* BEGIN Entries provided *

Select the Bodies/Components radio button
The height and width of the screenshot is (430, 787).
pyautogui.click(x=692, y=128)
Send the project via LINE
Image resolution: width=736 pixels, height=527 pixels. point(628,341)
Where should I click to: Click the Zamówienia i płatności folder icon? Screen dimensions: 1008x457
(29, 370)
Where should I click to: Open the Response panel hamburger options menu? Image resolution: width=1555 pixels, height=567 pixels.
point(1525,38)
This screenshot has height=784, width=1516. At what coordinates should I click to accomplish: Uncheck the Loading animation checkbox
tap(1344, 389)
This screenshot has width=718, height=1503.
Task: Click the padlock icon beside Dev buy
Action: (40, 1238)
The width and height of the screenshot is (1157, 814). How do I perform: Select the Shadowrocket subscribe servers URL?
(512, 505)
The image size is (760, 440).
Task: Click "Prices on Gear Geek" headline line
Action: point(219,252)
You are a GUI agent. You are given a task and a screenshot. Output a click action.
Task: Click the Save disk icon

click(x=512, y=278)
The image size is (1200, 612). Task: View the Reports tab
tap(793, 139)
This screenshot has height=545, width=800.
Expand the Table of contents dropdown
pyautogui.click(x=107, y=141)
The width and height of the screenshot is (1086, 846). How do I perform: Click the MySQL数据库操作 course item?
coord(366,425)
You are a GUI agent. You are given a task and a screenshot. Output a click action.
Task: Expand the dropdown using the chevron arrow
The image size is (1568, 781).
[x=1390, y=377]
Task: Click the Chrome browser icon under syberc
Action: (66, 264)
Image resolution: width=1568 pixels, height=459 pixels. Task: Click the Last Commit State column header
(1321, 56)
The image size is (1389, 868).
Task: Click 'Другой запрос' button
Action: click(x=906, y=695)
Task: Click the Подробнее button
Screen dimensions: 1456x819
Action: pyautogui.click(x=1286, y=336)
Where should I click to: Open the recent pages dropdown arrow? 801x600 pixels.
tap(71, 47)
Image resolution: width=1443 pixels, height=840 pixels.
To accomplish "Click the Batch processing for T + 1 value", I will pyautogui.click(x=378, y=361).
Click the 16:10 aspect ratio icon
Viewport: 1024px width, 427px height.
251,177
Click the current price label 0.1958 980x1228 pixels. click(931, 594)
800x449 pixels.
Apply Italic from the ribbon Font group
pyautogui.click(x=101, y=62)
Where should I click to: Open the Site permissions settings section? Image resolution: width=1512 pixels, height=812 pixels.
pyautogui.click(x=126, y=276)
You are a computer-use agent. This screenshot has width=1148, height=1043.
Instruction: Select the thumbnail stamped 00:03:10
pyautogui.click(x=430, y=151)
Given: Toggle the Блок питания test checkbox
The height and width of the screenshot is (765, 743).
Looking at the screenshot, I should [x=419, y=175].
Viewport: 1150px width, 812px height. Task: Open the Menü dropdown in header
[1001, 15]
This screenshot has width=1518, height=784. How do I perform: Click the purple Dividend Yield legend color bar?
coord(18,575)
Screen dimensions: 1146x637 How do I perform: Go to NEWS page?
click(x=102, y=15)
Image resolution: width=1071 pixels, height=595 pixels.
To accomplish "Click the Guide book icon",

* END Entries provided *

## Job:
Reproduce all of the items above, switching every occurrence of "dropdown" to "drop-down list" and leaving everything else unchanged.

## Output for this task:
Select the Bodies/Components radio button
The height and width of the screenshot is (430, 787).
pyautogui.click(x=692, y=128)
Send the project via LINE
Image resolution: width=736 pixels, height=527 pixels. point(628,341)
Where should I click to: Click the Zamówienia i płatności folder icon? Screen dimensions: 1008x457
(29, 370)
Where should I click to: Open the Response panel hamburger options menu? Image resolution: width=1555 pixels, height=567 pixels.
point(1525,38)
This screenshot has height=784, width=1516. At what coordinates should I click to accomplish: Uncheck the Loading animation checkbox
tap(1344, 389)
This screenshot has width=718, height=1503.
Task: Click the padlock icon beside Dev buy
Action: (40, 1238)
The width and height of the screenshot is (1157, 814). How do I perform: Select the Shadowrocket subscribe servers URL?
(512, 505)
The image size is (760, 440).
Task: Click "Prices on Gear Geek" headline line
Action: point(219,252)
You are a GUI agent. You are given a task and a screenshot. Output a click action.
Task: Click the Save disk icon

click(x=512, y=278)
The image size is (1200, 612). Task: View the Reports tab
tap(793, 139)
This screenshot has height=545, width=800.
Expand the Table of contents drop-down list
pyautogui.click(x=107, y=141)
The width and height of the screenshot is (1086, 846). How do I perform: Click the MySQL数据库操作 course item?
coord(366,425)
You are a GUI agent. You are given a task and a screenshot. Output a click action.
Task: Expand the drop-down list using the chevron arrow
The image size is (1568, 781).
[x=1390, y=377]
Task: Click the Chrome browser icon under syberc
Action: (66, 264)
Image resolution: width=1568 pixels, height=459 pixels. Task: Click the Last Commit State column header
(1321, 56)
The image size is (1389, 868).
Task: Click 'Другой запрос' button
Action: click(x=906, y=695)
Task: Click the Подробнее button
Screen dimensions: 1456x819
Action: pyautogui.click(x=1286, y=336)
Where should I click to: Open the recent pages drop-down list arrow? 801x600 pixels.
tap(71, 47)
Image resolution: width=1443 pixels, height=840 pixels.
To accomplish "Click the Batch processing for T + 1 value", I will pyautogui.click(x=378, y=361).
Click the 16:10 aspect ratio icon
Viewport: 1024px width, 427px height.
251,177
Click the current price label 0.1958 980x1228 pixels. click(931, 594)
800x449 pixels.
Apply Italic from the ribbon Font group
pyautogui.click(x=101, y=62)
Where should I click to: Open the Site permissions settings section? Image resolution: width=1512 pixels, height=812 pixels.
pyautogui.click(x=126, y=276)
You are a computer-use agent. This screenshot has width=1148, height=1043.
Instruction: Select the thumbnail stamped 00:03:10
pyautogui.click(x=430, y=151)
Given: Toggle the Блок питания test checkbox
The height and width of the screenshot is (765, 743).
Looking at the screenshot, I should [x=419, y=175].
Viewport: 1150px width, 812px height. Task: Open the Menü drop-down list in header
[1001, 15]
This screenshot has width=1518, height=784. How do I perform: Click the purple Dividend Yield legend color bar?
coord(18,575)
Screen dimensions: 1146x637 How do I perform: Go to NEWS page?
click(x=102, y=15)
Image resolution: width=1071 pixels, height=595 pixels.
To accomplish "Click the Guide book icon",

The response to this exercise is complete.